O imaginário da intelectualidade do século XIX contrapunha a inconsciência das máquinas à inteligência humana. Havia uma busca, tanto em Portugal quanto no Brasil, pelo ideário civilizador, pelo refinamento dos padrões sociais gerais. E isso impunha a necessidade de incorporação de um patamar mínimo de conhecimento que estava nos livros. Era necessário, sob todas as formas incitar ao estudo dos grupos sociais que as elites da época denominavam de classes populares.

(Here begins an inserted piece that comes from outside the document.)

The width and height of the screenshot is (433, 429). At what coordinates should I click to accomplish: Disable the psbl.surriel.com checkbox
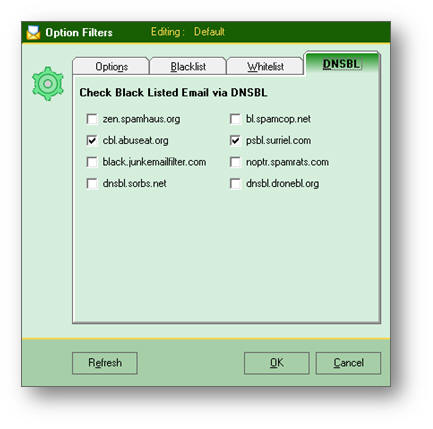coord(235,140)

O caráter popular da Biblioteca do Povo e das Escolas é muito transparente. “O operário, o estudante, o chefe de família ou o professor, não hesitarão em formar a sua biblioteca econômica com estes livrinhos que lhe explicam tudo quanto poderiam aprender em outros de preços elevadíssimos relativamente aos haveres da maior parte das pessoas” (Prefácio da Oitava série da coleção, publicada em 1883).
 
*Jornalista, professor, doutor em Educação, membro da Academia Sergipana de Letras e presidente da Academia Sergipana de Educação.